I know, let's create one 'organization' that will manage and implement all technology communication related devices.
"...one ring to rule them all...."
This is all second hand info, of course, but as a kid I knew a worker at the 'pill' factory.
That chemical is used to clean the pill dies. The theory produced was that it was an
industrial accident (yes, the makers confirmed that that chemical is used to clean the
dies, but downplayed its significance - do the research!). It was my first experience of
a major corporation ducking responsibility and I was taught a good lesson from it.
Because of the egregious way in which people died from the accident, the company
would have been successfully sued into nothingness. It was far more cost-effective
to take the path they took then to admit wrong-doing; that a criminal had contaminated
the medicine. Yes, "good" things came from it, but too many needlessly lost their
lives as a result.
Cindy Cohn writes at EFF that when a criminal started lacing Tylenol capsules with cyanide in 1982, Johnson & Johnson quickly sprang into action to ensure consumer safety.
It was a completely different mentality back then, Johnson & Johnson took measures to ensure consumer safety. Today's corporations won't even consider that an option. Look at BP during the whole Deepwater Horizon fiasco, they deliberately delayed solving the problem for as long as they could while the execs at the top tried to figure out ways they could profit from the disaster.
I'm sure that others have already mentioned that the biggest enemy are oppressive governments like the US who deliberately and continually sabotage world security for their own petty goals.
Engineers in many fields have the opportunity and obligation to take an exam to become formally licensed. No such degree track is available today for computer sciences makers
If we the people want our data safe, we have no choice but to keep ever vigilant about defending against laws ...
So how much did you donate to the 'Ban the bomb' fund? What about writing to your elected representative outlining your disapproval of his policies? Alas, the price of vigilance is perpetually under-estimated. After making the boss happy, then the police and government, then the family, most people aren't interested in bad laws that will affect them on an unknown day in the dimly known future. It's much easier to watch 'American idiot' (reality shows have only 3 premises, where most of them can be titled 'idiot') and forget tomorrow is another struggle to 'keep up with the Joneses'.
Because the list of things she knows clearly does not include the concept of "community based threat intelligence". The sharing of threat intel, especially among industry peers (financial services, healthcare, etc.) can be a very powerful tool. If the security people at Acme Widgets and Cogswel Cogs alert me that their seeing a specific attack coming from a particular IP address, we here at Spacely Sprockets can proactively take steps to defend against that attack.
FTFA:
"Opening debate of the bill on Wednesday, Rep. Devin Nunes, R-Calif., chairman of the House Permanent Select Committee on Intelligence, noted that the legislation “does not provide the government with any new surveillance authorities.” “It only authorizes the sharing of cyber threat indicators and defensive measures – technical information like malware signatures and malicious code,” he said. “In fact, before companies share with the federal government, they must remove all personal information that might be attached to cyber threats.
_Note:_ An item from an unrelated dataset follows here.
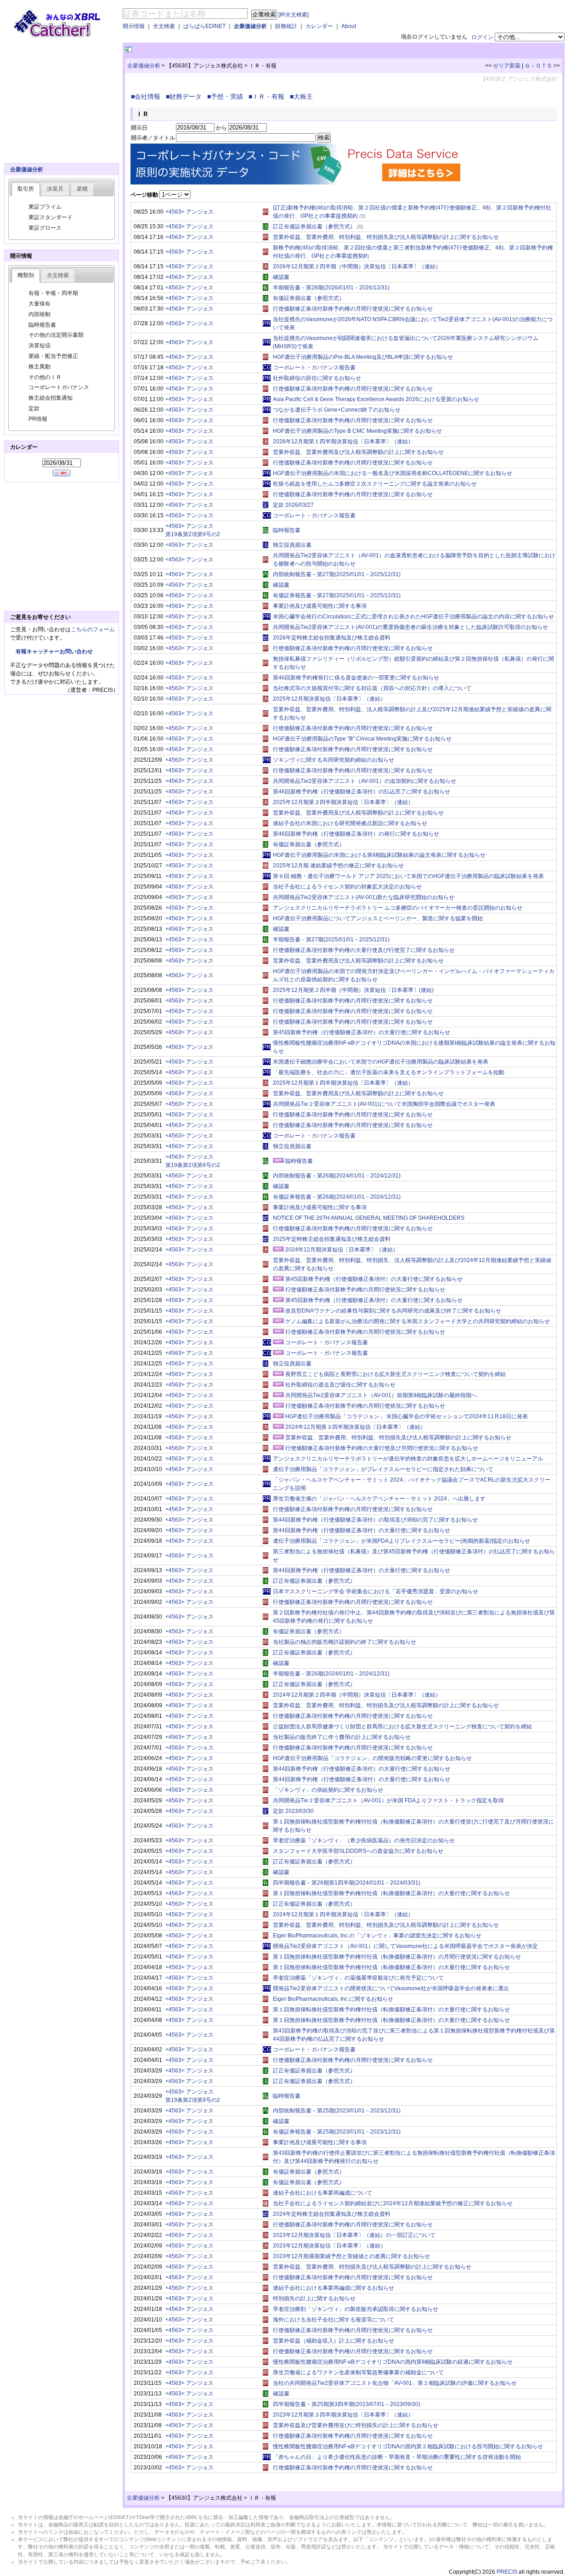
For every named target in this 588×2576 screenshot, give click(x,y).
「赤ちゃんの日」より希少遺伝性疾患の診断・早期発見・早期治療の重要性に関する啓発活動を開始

If companies don’t follow those requirements, they will not receive liability protection.”
By what stretch does Ms. Cohn call such activity "surveillance"?
"trusted computing", locked bootloaders, ... controversial stuff like this are all improvements in security that are easy to mandate, are pushed by big companies and closely match the Tylenol example (where tamper resistance was the solution).
The Tylenol safety problem of the 80s and the privacy protection concerns we have today are not synonymous in the way the author depicts them to be; in both cases the response is about the bottom line. Tylenol knew if it didn't respond appropriately, and huge profits could have been lost. In the case of securing private information, if the powers that be were actually to do that, huge profits could be lost. Got it yet?